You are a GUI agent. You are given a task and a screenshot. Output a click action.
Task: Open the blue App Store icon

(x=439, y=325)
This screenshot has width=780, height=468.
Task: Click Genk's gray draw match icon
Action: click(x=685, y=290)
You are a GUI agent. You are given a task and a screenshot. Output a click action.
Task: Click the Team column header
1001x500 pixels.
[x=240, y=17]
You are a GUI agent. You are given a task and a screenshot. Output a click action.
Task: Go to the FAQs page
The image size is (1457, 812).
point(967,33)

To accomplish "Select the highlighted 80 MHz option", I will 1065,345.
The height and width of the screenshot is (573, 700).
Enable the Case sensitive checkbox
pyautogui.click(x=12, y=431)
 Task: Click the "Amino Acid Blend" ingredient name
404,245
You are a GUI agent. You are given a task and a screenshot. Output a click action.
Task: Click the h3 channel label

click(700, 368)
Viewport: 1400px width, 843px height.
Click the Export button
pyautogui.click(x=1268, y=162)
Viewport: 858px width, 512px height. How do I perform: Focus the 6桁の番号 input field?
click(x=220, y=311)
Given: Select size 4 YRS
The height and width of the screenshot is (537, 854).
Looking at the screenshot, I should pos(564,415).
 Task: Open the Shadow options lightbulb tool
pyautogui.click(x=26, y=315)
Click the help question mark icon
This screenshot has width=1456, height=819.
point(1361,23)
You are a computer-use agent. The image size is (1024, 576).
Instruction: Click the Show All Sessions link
--*--
- **Task directions**
The expected result is every line above containing the string "Select".

- **Response to the task**
To accomplish "Select the highlighted 80 MHz option", I will 1065,345.
Given: Select size 4 YRS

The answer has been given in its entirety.